● **ФРАГМЕНТ ТЕКСТА**
____
Даже в «Ночи перед Рождеством», сюжетно наиболее близкой к «Сорочинской ярмарке» и «Майской ночи», рассказ не обособлен вовсе от прозаической повседневности. Как можно догадаться, его ведет приезжий из Миргорода («приехал еще... вот позабыл, право, имя и фамилию... Осип... Осип... Боже мой, его знает весь Миргород! Он еще когда говорит, то всегда щелкнет наперед пальцем и подперется в боки...» — 1, 196). Повествуя о забавной небывальщине, он не может, однако, отрешиться от живых впечатлений — ср., например: «...ноги у черта были так тонки, что если бы такие имел яресковый голова, то он переломал бы их в первом казачке. Но зато сзади он был настоящий губернский стряпчий в мундире, потому что у него висел хвост такой острый и длинный, как теперешние мундирные фалды» (1, 202). Попутно, хотя и некстати, вспоминаются и сорочинский заседатель, и судья, и городничий, и подкормий, и канцелярист волостного писаря и пр. и пр. Современные подробности по-гоголевски (как у зрелого Гоголя) здесь представлены чрезмерно, но сам опыт бытописи писатель не в последнюю очередь черпает в пушкинских повестях, доводя его до гротесковых пределов.

В полной мере воссоздать творческие контакты двух писателей невозможно, но все-таки стоит попытаться выделить пушкинское начало в повестях, которые Гоголь писал летом 1831 г. и которые вошли потом во вторую часть «Вечеров на хуторе близ Диканьки».

Может показаться достаточно случайным некоторая сюжетная перекличка «Ночи перед Рождеством» с лицейской поэмой Пушкина «Монах», где использовано житие Иоанна Новгородского, слетавшего на бесе а Иерусалим.6 Но в том, что, изображая одураченного Вакулой черта, Гоголь вспоминал забавного бесенка из сказки о Балде, сомневаться, как нам кажется, не приходится.

Эти совпадения вовсе не покажутся случайными, если мы будем иметь в виду, что Гоголь наверняка читал Пушкину свои новые повести. Такое чтение предполагало какой-то отклик Пушкина. И было бы странно, если бы он не коснулся при этом интересовавших его тем.

Нельзя не обратить внимания и на то, насколько строже становится Гоголь в описаниях («напряженность» его стиля была отмечена всеми критиками, откликнувшимися на первую часть «Вечеров»):

«Последний день перед Рождеством прошел. Зимняя, ясная ночь наступила. Глянули звезды. Месяц величаво поднялся на небо посветить добрым людям, чтобы всем было весело колядовать и славить Христа...» (1, 201).

Здесь несомненны уроки пушкинской прозы (может быть, даже прямая пушкинская правка), как их понимал Гоголь. Вспомним его замечание, что Пушкин принялся за прозу, чтобы «не отвлекаться по сторонам и быть проще в описаниях».
____
● **СОХРАНЕННЫЕ ДАННЫЕ**
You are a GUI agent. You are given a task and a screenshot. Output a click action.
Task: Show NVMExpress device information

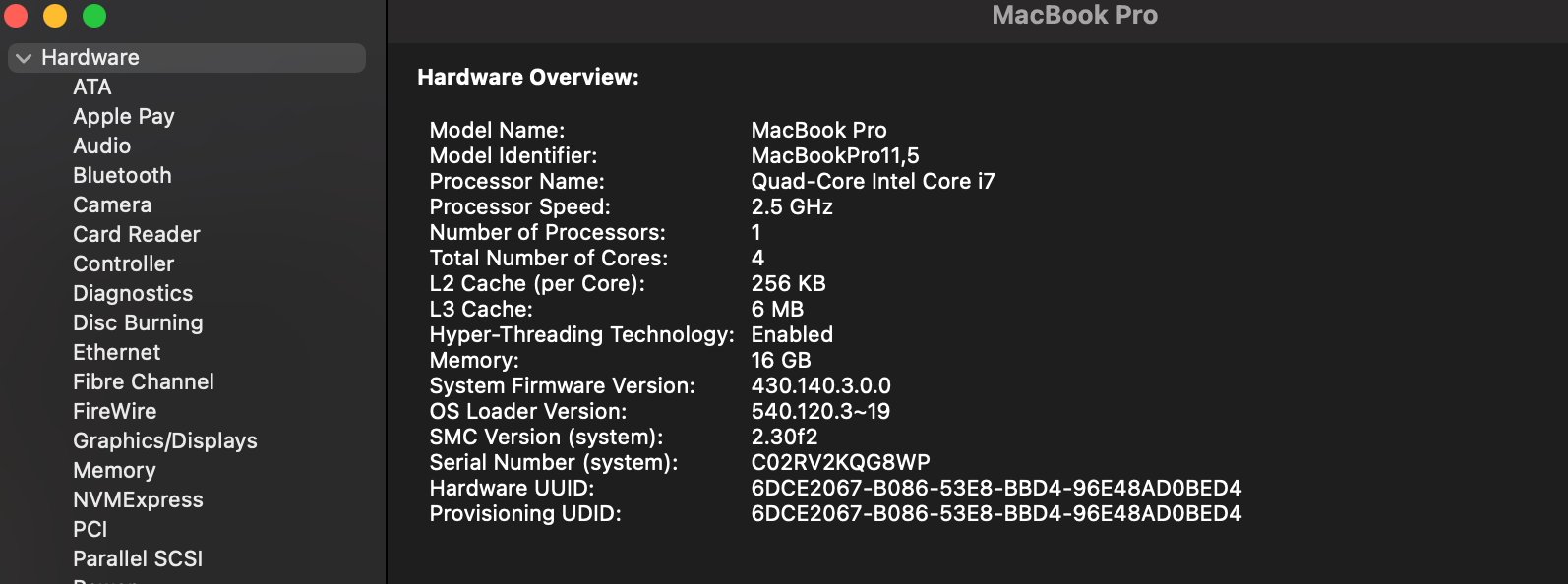138,500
____
● **ЗАДАНИЕ**
Укажите по фрагменту о Гоголе и Пушкине, когда Гоголь писал повести, вошедшие во вторую часть «Вечеров на хуторе близ Диканьки».

● **ОТВЕТ**
Летом 1831 года.